Mars is now shining brightly in the evening sky, as close and as bright as it has been since 2005.
Look southeast to south after dark and you’ll see a brilliant reddish “star.” That’s Mars, now at opposition, and retrograding slowly westward each night through Scorpius into Libra.
My image above captures Mars set in the entirety of the northern spring sky, complete with the arch of the Milky Way, twilight glows to the north (at left), some satellite trails …
… and Mars itself as the brightest object just right of centre shining above the landscape of Dinosaur Provincial Park.
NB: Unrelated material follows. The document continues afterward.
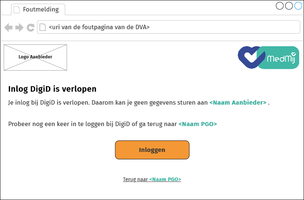Reload the page with the refresh icon
Viewport: 304px width, 200px height.
pos(31,27)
Just to the left of Mars is Saturn, while below both is the star Antares in Scorpius, for a neat triangle of objects. Jupiter is the bright object in Leo at far right.
Technical: I shot the lead image on the evening of May 25. It is a 360° and horizon-to-zenith panorama stitched from 44 images, taken in 4 tiers of 11 panels each, shot with a motorized iOptron iPano mount. I used a 35mm Canon lens at f/2.8 for 30-second exposures with the Canon 6D at ISO 6400. I stitched the images with PTGui. The original image is a monster 32,500 pixels wide by 8,300 pixels high.

I shot the panorama above earlier in the evening, when Mars and Saturn were just rising in the southeast at left, and the sky to the northwest at right was still bright with twilight.
This shows the geometry of Mars at opposition. It lies opposite the Sun and is so rising at sunset and directly opposite the sunset point. The Sun, Earth and Mars are in a straight line across the solar system with Earth in the middle and as close to Mars as we get.
Actual date of opposition was May 22 but Earth is closest to Mars on May 30. That’s when it will look largest in a telescope. But to the unaided eye it appears as a bright red star.
Whether with eye or telescope, have a look!